VPA examines metrics over days and suggests values. Extract recommendations with:

kubectl describe vpa app-vpa -n production

HPA with Custom Metrics (KEDA)

Horizontal Pod Autoscaler (HPA) scales replicas based on metrics. For simple CPU/memory, use Kubernetes HPA. For SQS queue depth, Kafka lag, or custom metrics, use KEDA.

apiVersion: keda.sh/v1alpha1
kind: ScaledObject
metadata:
  name: sqs-scaler
  namespace: processing
spec:
  scaleTargetRef:
    name: job-processor
    kind: Deployment
  minReplicaCount: 1
  maxReplicaCount: 50
  triggers:
  - type: aws-sqs-queue
    metadata:
      queueURL: "https://sqs.us-east-1.amazonaws.com/123456789/jobs"
      queueLength: "5"
      awsRegion: "us-east-1"
      identityOwner: "operator"
  fallbacks:
  - failureType: "all"
    replicas: 10

This scales the Deployment from 1 to 50 replicas based on SQS queue depth, maintaining 5 messages per pod.

Quality of Service Classes

Kubernetes assigns QoS classes based on requests and limits. Understanding these classes is critical for reliability.

Guaranteed: Pod has matching requests and limits for CPU and memory. Under eviction, these pods are killed last.

spec:
  containers:
  - name: app
    resources:
      requests:
        cpu: "500m"
        memory: "256Mi"
      limits:
        cpu: "500m"
        memory: "256Mi"

Burstable: Pod has requests less than limits, or has some but not all resources specified. Killed before Guaranteed, after BestEffort.

spec:
  containers:
  - name: app
    resources:
      requests:
        cpu: "100m"
        memory: "128Mi"
      limits:
        cpu: "500m"
        memory: "512Mi"

BestEffort: No requests or limits. Killed first under memory pressure.
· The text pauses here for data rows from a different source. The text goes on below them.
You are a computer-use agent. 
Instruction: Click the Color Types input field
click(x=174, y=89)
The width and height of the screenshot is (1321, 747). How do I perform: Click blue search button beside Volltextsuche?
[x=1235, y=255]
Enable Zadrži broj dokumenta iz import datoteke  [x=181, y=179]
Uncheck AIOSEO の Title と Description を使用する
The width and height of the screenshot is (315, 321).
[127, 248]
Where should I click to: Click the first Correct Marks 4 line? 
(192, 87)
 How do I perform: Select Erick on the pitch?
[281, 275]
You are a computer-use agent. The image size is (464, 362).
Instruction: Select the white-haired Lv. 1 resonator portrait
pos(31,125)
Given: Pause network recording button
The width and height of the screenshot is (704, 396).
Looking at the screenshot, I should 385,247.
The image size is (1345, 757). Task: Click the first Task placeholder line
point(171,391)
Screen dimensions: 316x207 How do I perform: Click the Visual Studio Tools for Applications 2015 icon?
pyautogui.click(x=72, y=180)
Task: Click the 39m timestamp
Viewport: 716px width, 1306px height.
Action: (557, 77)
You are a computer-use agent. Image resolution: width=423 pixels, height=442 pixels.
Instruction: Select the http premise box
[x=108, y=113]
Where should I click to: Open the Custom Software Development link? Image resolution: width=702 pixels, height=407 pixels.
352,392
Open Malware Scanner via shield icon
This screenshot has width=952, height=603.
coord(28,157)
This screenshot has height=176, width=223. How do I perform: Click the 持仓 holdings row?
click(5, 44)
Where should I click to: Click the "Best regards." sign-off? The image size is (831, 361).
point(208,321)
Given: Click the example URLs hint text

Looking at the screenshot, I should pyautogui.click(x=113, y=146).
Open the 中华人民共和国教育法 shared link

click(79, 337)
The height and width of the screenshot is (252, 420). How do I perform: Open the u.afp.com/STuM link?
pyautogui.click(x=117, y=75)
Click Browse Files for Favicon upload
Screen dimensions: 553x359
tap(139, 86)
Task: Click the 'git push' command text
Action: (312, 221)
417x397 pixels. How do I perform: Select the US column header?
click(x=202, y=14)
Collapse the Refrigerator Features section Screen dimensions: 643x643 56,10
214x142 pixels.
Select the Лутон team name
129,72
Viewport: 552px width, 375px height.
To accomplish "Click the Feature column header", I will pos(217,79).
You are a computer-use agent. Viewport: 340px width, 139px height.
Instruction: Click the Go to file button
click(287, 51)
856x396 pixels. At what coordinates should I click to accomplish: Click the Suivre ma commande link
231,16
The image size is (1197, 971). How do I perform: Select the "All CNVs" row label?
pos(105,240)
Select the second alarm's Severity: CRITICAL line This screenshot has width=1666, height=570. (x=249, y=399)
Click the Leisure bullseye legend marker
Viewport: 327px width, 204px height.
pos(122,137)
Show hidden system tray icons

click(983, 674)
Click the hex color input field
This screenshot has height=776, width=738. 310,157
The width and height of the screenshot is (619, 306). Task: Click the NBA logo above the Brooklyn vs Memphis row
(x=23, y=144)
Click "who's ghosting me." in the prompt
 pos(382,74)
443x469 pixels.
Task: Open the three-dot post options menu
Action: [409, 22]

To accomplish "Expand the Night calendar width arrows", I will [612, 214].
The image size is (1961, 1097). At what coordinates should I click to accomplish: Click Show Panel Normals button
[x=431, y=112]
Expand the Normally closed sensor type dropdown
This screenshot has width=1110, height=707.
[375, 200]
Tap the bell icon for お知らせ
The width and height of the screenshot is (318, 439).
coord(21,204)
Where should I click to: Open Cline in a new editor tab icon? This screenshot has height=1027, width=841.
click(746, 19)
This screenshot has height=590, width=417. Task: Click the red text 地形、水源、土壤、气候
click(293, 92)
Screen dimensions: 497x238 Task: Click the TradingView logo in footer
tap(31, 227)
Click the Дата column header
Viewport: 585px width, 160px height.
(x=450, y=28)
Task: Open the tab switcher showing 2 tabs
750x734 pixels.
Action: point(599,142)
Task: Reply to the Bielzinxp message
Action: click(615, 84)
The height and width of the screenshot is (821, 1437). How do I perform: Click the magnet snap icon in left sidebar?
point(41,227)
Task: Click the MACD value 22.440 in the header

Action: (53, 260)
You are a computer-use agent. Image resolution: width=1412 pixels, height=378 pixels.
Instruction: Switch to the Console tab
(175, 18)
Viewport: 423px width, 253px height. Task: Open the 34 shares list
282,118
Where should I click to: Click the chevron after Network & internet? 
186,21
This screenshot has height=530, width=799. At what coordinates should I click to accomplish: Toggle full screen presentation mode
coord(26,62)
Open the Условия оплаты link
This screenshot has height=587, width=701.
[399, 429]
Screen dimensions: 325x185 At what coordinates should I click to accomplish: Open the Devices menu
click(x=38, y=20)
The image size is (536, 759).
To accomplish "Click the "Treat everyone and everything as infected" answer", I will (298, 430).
ResourceQuota for Namespace Control

ResourceQuota enforces aggregate resource consumption per namespace, preventing one team from monopolizing the cluster.

apiVersion: v1
kind: ResourceQuota
metadata:
  name: team-quota
  namespace: team-a
spec:
  hard:
    requests.cpu: "20"
    requests.memory: "40Gi"
    limits.cpu: "40"
    limits.memory: "80Gi"
    pods: "100"
    services: "10"
    persistentvolumeclaims: "5"
  scopeSelector:
    matchExpressions:
    - operator: In
      scopeName: PriorityClass
      values: ["high", "medium"]

Right-Sizing Workflow

  1. Baseline: Set conservative requests based on app documentation (e.g., JVM needs 512Mi minimum).
  2. Monitor: Deploy with LimitRange defaults. Collect metrics over 1-2 weeks.
  3. Analyze: Use VPA recommendations or Prometheus queries to identify actual usage patterns.
  4. Adjust: Update requests to P95 usage; set limits to P99 + 20% headroom.
  5. Test: Verify latency and throughput with load tests under the new limits.
  6. Review: Quarterly re-evaluate as traffic patterns change.

Checklist

  • All production pods have explicit CPU and memory requests
  • CPU limit ≥ 2x request; memory limit ≥ 1.25x request (at minimum)
  • LimitRange defined for all critical namespaces
  • ResourceQuota prevents single team/app from consuming entire cluster
  • VPA deployed in recommendation mode; reviewed monthly
  • HPA configured for stateless workloads with appropriate target utilization (70-80%)
  • QoS class verified for critical pods (aim for Guaranteed)
  • Monitoring alerts on CPU throttling (node_cpu_cfs_throttled_seconds_total)
  • Runbooks document how to respond to OOMKills and evictions
  • Annual right-sizing review based on actual usage trends

Conclusion

Kubernetes resource management is not a one-time configuration task—it's an ongoing practice of observation, measurement, and adjustment. Start with conservative requests, monitor actual usage, and use VPA to guide refinements. Combine QoS classes, LimitRange, and ResourceQuota to prevent noisy neighbors and cascading failures. In production, this discipline transforms a flaky platform into one where pods behave predictably and your on-call rotations aren't eaten alive by resource-related incidents.